Le sommet du new deal entre l’UA et l’UE déjà bien parti pour échouer ?
De l’avis de plusieurs analystes, ce sommet a toutes les chances, mieux malchances, d’échouer, au cas où l’Europe de 27 s’arc-boutait sur son vœu passéiste qui consiste dans l’imposition d’une sorte de relation monogamique avec l’Afrique. Une relation qui exclurait tout autre partenariat. L’histoire récente de l’Afrique démontre que face à cette nouvelle option de stratégie de diversification de partenaires, les leaders africains ont choisi de parler le même langage. En dépit de l’alternance intervenue au sommet de certains états qui ont conclu des accords commerciaux avec la Chine.
En RD-Congo, l’ancien président Joseph Kabila était jeté en pâture par l’Occident, pour avoir, comme le disait l’ancien ministre belge des Affaires étrangères Karel De Gucht, osé « donner le Congo de Léopold II aux chinétoques ». C’était aux lendemains de la signature du contrat entre la RD-Congo et un consortium d’entreprises chinoises. Cet accord, de 9 milliards USD au départ, consistait dans le troc des matières premières de la RD-Congo contre la construction d’un certain nombre d’infrastructures au bénéfice du pays de Lumumba. Cependant, il était qualifié de contrats léonins par les occidentaux qui avaient fait pression afin qu’ils soient ramené à 6 milliards USD.

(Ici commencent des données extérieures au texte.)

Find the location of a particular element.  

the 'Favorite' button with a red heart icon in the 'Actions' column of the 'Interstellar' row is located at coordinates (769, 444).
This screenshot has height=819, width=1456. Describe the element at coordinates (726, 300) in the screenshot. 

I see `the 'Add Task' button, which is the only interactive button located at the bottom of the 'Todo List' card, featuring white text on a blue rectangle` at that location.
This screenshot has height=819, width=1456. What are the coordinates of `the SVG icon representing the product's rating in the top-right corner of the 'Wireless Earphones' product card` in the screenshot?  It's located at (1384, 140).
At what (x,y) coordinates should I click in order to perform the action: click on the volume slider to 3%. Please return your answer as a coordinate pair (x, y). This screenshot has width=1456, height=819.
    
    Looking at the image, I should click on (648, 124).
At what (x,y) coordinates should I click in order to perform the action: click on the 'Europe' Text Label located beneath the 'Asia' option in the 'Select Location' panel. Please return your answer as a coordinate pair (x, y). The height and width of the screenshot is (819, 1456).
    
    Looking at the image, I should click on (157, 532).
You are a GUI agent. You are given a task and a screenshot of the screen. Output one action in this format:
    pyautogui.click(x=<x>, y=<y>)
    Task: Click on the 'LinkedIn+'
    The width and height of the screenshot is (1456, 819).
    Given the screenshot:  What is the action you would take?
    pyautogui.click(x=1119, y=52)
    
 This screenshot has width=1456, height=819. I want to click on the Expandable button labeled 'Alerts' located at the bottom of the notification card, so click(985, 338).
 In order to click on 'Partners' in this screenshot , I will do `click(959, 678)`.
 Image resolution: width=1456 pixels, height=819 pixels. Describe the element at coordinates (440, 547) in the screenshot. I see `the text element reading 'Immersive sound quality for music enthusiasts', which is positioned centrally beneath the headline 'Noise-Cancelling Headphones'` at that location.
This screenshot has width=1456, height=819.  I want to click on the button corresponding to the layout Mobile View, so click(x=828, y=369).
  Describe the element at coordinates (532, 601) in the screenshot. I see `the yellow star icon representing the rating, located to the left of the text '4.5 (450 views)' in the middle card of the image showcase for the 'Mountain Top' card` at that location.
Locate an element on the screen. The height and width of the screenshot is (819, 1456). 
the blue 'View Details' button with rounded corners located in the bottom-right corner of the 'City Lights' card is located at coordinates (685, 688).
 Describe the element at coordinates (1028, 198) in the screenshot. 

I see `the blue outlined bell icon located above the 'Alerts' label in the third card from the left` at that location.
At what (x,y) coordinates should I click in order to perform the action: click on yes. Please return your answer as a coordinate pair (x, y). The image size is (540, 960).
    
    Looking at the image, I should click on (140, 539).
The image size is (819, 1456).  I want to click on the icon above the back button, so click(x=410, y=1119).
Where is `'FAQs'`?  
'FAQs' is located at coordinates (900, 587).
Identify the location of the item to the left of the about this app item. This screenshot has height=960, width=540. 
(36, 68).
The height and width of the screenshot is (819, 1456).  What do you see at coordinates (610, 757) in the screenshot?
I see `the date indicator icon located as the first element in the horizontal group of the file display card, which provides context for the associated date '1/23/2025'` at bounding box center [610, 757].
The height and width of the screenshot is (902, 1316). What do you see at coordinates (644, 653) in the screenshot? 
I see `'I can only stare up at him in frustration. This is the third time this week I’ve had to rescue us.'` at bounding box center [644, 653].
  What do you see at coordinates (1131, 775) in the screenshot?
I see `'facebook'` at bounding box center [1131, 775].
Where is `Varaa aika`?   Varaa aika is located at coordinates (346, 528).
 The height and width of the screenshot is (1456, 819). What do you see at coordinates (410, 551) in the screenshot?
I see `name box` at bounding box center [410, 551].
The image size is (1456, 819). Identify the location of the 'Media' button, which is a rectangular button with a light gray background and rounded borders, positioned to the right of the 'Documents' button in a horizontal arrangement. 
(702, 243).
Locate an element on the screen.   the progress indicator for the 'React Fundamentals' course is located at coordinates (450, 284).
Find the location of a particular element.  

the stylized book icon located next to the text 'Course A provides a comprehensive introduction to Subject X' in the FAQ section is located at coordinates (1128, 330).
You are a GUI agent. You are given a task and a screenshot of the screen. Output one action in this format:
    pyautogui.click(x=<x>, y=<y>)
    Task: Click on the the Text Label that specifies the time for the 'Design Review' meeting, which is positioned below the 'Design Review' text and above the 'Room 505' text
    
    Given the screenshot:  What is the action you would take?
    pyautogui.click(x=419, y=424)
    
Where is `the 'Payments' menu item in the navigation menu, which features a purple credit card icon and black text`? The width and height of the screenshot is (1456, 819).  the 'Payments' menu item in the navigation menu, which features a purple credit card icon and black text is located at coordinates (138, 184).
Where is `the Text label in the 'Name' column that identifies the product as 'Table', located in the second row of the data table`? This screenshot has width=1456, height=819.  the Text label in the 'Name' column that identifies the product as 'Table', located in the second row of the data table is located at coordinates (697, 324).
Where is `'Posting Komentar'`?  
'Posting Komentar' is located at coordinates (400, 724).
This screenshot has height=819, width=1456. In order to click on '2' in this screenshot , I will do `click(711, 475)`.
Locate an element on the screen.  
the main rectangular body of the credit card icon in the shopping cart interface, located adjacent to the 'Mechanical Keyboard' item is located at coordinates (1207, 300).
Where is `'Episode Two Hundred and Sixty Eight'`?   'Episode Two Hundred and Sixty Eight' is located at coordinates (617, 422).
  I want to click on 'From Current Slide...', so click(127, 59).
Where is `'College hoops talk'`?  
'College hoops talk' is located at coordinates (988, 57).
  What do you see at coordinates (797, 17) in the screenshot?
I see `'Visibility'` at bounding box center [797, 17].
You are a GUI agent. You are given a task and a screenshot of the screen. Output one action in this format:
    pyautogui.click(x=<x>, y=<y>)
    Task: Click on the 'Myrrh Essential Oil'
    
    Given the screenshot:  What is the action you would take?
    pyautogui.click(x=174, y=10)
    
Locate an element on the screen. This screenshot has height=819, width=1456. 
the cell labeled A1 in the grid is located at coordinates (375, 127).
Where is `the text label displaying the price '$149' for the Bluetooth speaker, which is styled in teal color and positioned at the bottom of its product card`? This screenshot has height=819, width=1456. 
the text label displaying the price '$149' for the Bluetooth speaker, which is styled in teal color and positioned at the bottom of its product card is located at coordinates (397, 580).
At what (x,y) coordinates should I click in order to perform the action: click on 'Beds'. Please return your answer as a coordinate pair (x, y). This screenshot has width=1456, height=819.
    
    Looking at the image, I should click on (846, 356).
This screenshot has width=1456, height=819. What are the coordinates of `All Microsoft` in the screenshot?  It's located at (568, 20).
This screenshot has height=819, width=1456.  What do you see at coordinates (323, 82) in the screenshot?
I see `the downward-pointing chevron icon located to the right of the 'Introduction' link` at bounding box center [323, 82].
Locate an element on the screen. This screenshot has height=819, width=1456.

Etant à ce point incontrôlable, Kabila a été finalement obligé de céder le fauteuil dans un contexte marqué par la vague du 3ème mandat présidentiel consécutif pour ses homologues africains. Félix Tshisekedi lui succéda. Première rencontre avec les ambassadeurs et corps diplomatiques accrédités à Kinshasa en mars 2019, il fit clairement comprendre au monde qu’il n’entend nullement se départir de la ligne diplomatique fixée par son prédécesseur. Pire, il fit appliquer le code minier de 2018 et continue allégrement le partenariat avec la Chine, dans les mêmes termes que Kabila. Au grand dam de l’Occident, les USA en tête !
On peut dire la même chose avec l’actuel président angolais Joäo Lorenço. Cette réalité, le président français semble l’avoir compris. Au sujet du Mali par exemple, il a clairement fait savoir que, pour l’UE, ce pays a le droit de nouer de partenariat avec le pays de son choix. L’UE saura-t-elle tirer toutes les conséquences de cette affirmation ? That’s the great question.